The wakeword trigger uses a pretrained tensorflow model to process audio samples and detect keyword phrases. The model is a binary classifier that outputs a posterior probability that the wakeword was detected. The architecture of the tensorflow model is opaque to the wakeword trigger and may vary across models, although it must be constrained to be compatible with tflite and core.ml and fast enough to run in soft real time on all supported devices.
The input to this model is a sliding window of encoder frames, each of which was produced by the encoder model described above. This input is shaped [wake-encode-length, wake-encode-width]. The classifier outputs a scalar probability value.
The wakeword trigger is responsible for implementing the spokestack trigger interface and using the wakeword model to detect keyword phrases. It receives each frame of audio from the speech pipeline and processes these samples in soft real time to determine whether a keyword phrase was spoken.
First, the wakeword trigger must determine whether there is active speech, since the wakeword model is not trained to distinguish speech/non-speech. This is done by using an internal instance of the existing voice activity detector component.
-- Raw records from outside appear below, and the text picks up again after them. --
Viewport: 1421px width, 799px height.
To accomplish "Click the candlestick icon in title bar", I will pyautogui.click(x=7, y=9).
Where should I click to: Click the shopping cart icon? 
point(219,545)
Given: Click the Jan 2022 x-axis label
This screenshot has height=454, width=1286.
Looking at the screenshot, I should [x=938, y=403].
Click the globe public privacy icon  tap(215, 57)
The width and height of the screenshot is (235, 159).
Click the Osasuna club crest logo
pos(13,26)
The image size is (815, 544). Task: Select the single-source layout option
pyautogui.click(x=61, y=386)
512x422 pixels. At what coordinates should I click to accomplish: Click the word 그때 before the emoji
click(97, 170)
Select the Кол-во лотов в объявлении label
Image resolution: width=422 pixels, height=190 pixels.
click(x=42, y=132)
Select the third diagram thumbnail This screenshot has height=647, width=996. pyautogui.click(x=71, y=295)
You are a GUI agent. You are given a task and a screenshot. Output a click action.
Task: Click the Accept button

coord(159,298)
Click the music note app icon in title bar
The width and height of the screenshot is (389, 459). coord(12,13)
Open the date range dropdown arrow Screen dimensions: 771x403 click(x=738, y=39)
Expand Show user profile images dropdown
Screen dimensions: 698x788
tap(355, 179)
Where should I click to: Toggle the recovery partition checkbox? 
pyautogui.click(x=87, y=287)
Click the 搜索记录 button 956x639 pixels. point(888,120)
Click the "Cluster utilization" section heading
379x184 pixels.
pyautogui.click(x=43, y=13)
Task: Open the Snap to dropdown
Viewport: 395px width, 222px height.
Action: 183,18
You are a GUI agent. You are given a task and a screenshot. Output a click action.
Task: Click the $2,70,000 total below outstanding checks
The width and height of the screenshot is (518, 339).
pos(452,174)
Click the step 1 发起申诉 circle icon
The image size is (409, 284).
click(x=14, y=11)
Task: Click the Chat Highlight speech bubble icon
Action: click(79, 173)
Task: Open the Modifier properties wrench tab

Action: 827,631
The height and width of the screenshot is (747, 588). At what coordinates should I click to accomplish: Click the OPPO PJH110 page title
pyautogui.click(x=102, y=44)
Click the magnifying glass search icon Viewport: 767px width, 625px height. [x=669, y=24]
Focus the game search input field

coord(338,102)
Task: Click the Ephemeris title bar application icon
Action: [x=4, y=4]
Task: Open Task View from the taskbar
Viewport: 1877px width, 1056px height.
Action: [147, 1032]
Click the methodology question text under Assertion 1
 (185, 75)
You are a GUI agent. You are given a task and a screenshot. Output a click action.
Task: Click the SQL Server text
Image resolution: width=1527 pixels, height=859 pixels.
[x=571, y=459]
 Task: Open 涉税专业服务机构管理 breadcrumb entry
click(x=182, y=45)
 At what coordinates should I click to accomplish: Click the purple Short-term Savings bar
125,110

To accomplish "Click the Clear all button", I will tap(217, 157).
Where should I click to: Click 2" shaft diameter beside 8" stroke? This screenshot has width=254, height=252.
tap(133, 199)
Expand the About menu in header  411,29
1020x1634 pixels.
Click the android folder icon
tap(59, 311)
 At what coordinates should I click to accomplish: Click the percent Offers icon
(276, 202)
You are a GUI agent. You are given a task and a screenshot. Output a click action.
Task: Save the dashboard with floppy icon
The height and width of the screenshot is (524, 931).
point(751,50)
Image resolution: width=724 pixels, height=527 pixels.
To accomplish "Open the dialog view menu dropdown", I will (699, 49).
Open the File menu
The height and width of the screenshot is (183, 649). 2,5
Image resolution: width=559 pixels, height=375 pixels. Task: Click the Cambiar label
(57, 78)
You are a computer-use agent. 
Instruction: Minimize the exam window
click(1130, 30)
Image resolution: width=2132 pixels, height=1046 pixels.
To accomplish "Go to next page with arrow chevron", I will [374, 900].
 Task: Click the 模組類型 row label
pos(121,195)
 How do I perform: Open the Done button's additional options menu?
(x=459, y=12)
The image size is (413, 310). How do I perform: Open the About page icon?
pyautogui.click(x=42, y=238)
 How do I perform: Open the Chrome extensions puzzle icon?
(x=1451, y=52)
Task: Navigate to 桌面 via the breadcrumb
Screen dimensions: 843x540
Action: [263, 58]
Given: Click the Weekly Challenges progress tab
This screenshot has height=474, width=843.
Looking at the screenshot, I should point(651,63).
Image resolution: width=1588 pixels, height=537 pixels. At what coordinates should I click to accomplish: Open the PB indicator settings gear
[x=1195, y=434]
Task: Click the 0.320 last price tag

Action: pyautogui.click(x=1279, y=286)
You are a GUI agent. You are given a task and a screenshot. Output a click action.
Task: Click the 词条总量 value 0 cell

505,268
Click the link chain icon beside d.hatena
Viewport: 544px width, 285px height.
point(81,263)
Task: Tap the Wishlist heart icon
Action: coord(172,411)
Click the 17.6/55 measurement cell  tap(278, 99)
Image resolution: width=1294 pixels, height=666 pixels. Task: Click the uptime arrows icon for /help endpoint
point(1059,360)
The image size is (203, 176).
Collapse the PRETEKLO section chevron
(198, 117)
In order to compute the mel spectrogram, the wakeword trigger must maintain a sliding window of audio samples (typically 25ms). The wakeword trigger then computes the amplitude STFT of this sliding window at each frame stride (typically 10ms, 512 FFT components, hann window). The STFT is then multiplied by the mel filterbank matrix to produce a single mel frame that typically contains 40 components for wakeword detection.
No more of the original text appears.